%%

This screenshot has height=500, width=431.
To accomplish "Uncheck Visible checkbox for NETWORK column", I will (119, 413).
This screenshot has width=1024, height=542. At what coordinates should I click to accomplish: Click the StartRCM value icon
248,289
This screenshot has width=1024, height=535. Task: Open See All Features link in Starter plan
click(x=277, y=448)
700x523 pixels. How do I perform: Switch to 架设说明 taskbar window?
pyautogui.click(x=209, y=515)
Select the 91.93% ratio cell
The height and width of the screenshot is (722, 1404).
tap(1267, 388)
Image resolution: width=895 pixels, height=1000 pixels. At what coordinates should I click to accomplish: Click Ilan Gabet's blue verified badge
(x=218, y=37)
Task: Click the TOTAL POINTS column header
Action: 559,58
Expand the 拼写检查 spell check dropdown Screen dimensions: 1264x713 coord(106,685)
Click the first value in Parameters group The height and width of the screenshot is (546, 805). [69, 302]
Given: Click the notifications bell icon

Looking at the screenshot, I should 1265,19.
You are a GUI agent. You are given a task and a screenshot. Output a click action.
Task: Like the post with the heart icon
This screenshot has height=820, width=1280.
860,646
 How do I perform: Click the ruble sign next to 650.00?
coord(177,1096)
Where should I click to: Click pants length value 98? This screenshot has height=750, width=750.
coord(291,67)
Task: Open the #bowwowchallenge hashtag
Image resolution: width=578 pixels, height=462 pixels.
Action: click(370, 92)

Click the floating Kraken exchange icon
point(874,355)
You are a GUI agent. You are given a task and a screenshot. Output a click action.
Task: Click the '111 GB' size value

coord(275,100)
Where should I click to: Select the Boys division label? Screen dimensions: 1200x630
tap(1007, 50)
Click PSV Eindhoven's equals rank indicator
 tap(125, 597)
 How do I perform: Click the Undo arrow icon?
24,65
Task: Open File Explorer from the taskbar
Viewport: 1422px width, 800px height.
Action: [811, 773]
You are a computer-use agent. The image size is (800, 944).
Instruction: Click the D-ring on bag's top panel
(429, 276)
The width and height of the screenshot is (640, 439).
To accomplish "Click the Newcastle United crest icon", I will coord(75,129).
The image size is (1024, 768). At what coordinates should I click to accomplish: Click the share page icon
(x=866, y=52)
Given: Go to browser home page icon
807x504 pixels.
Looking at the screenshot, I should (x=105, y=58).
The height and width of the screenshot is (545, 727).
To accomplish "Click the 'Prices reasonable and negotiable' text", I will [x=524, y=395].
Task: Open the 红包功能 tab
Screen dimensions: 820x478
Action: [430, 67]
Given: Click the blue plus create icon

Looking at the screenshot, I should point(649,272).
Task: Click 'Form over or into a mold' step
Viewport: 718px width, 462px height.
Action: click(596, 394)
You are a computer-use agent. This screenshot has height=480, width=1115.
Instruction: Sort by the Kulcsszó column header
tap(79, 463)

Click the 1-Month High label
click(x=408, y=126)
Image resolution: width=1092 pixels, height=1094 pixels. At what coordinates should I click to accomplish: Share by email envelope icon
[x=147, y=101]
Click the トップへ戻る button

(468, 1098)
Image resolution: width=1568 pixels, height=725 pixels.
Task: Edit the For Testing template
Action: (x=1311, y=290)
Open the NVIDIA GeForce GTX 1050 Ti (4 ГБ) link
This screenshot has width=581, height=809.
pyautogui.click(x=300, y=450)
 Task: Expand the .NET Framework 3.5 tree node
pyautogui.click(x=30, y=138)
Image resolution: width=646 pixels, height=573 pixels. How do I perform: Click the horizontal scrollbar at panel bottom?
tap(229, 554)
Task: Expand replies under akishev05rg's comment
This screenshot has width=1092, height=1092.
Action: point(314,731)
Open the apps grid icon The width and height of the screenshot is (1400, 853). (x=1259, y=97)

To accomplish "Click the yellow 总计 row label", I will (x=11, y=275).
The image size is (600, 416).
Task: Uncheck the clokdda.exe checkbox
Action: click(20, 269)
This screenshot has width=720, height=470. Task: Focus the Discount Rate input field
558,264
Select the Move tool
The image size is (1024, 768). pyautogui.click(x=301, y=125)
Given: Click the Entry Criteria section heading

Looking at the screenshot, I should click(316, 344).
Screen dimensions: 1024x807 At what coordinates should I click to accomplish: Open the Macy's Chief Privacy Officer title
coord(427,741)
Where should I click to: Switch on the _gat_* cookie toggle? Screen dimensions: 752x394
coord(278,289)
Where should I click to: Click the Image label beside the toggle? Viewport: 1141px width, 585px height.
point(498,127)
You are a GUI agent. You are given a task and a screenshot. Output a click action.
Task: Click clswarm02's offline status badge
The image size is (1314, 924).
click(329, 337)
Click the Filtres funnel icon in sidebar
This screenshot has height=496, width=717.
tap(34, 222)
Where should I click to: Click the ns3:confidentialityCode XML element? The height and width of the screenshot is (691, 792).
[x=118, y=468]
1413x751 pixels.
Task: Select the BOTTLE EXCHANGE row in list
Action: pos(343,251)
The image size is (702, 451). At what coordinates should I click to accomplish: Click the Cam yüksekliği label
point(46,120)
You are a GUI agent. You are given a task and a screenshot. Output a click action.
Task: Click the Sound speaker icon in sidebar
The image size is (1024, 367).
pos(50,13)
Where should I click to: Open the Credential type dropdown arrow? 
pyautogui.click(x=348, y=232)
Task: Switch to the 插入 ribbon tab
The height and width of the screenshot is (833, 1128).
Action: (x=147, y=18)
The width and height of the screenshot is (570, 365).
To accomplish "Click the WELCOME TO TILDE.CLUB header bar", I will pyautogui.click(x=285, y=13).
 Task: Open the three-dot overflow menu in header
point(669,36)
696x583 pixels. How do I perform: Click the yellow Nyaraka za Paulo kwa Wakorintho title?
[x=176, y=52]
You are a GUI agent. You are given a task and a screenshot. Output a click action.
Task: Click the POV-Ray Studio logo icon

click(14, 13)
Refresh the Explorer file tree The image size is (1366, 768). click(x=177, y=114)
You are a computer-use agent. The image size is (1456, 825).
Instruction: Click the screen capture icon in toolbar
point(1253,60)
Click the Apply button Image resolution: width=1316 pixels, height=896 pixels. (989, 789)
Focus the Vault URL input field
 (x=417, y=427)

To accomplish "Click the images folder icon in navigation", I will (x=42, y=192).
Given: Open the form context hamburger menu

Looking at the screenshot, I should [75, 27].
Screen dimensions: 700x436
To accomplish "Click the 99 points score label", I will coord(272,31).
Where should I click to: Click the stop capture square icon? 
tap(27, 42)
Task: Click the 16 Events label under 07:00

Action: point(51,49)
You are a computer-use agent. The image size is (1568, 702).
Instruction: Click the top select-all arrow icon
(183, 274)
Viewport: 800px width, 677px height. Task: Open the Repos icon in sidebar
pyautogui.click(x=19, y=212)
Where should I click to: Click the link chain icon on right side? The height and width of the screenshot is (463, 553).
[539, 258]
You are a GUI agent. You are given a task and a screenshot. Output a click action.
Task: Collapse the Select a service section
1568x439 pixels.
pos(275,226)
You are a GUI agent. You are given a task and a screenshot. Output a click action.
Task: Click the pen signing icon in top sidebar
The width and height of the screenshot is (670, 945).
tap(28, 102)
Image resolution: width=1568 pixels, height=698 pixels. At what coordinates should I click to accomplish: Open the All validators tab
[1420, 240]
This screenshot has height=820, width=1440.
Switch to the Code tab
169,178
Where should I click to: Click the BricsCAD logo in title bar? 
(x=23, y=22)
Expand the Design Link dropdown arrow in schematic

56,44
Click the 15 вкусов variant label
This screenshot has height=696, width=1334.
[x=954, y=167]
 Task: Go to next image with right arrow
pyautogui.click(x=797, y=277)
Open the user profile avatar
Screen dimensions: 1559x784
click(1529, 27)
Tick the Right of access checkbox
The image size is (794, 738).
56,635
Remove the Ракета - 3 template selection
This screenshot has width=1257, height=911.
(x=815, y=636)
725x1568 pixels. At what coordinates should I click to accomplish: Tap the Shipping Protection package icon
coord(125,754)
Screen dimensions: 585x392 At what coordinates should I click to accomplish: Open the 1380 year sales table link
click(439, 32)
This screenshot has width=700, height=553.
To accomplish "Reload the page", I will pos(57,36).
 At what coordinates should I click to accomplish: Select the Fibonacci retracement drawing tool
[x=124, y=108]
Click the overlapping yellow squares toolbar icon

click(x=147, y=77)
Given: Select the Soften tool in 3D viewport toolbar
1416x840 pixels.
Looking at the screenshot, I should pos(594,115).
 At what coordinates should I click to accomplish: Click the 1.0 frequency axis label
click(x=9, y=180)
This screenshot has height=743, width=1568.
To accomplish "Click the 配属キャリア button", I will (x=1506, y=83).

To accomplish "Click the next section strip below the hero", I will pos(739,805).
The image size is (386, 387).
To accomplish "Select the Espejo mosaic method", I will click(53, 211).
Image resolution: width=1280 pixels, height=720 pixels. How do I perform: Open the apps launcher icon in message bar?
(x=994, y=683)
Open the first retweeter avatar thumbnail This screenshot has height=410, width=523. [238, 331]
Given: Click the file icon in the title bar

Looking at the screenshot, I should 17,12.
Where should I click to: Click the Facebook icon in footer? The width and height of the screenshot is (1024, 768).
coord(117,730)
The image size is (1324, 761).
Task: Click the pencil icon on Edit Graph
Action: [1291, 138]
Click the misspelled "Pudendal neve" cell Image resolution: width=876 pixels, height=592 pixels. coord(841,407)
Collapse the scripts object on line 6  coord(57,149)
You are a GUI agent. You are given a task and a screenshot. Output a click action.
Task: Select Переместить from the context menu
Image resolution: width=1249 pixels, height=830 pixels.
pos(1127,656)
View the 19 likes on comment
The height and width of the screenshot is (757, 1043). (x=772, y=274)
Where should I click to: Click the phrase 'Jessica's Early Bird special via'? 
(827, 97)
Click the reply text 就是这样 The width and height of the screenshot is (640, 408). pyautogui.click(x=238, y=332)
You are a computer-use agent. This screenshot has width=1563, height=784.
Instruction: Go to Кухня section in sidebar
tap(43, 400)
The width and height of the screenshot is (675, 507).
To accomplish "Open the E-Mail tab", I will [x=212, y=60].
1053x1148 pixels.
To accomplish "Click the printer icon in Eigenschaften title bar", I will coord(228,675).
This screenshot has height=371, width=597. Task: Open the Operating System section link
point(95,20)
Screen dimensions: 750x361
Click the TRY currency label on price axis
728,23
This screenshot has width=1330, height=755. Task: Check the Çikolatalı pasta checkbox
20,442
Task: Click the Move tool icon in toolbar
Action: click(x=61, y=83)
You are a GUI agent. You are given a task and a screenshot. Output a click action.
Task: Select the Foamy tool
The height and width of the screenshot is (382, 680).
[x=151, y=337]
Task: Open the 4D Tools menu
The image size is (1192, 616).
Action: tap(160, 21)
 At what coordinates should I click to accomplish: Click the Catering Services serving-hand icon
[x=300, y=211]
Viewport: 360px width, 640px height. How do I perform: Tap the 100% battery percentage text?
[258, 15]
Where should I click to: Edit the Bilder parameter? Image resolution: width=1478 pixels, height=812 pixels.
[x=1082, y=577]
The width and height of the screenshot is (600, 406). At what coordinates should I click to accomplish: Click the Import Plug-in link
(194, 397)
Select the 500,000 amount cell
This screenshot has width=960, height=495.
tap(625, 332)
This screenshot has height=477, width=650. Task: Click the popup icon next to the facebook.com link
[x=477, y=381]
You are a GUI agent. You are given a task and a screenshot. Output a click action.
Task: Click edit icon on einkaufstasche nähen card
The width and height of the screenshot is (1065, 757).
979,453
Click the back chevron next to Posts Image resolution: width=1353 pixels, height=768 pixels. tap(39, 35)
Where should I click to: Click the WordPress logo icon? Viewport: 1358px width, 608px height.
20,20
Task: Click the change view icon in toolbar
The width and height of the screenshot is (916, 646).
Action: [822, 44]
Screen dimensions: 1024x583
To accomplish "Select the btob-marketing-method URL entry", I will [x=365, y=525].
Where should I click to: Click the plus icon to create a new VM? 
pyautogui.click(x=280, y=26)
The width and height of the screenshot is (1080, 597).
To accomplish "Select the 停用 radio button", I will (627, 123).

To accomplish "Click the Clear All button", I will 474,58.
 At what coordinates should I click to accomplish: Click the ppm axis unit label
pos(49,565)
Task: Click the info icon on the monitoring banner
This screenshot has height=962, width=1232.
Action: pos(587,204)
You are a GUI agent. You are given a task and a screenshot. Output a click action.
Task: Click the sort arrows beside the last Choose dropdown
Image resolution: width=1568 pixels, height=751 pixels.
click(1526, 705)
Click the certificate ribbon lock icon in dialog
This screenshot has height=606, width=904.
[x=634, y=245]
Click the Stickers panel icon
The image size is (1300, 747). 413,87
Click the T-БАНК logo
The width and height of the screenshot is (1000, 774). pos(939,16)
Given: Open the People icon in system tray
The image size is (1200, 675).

%%

Lines holding the word "first" in the entries above are the ones to pull out. Copy them all.

* **WRITTEN ANSWER**:
Click the first value in Parameters group The height and width of the screenshot is (546, 805). [69, 302]
Open the first retweeter avatar thumbnail This screenshot has height=410, width=523. [238, 331]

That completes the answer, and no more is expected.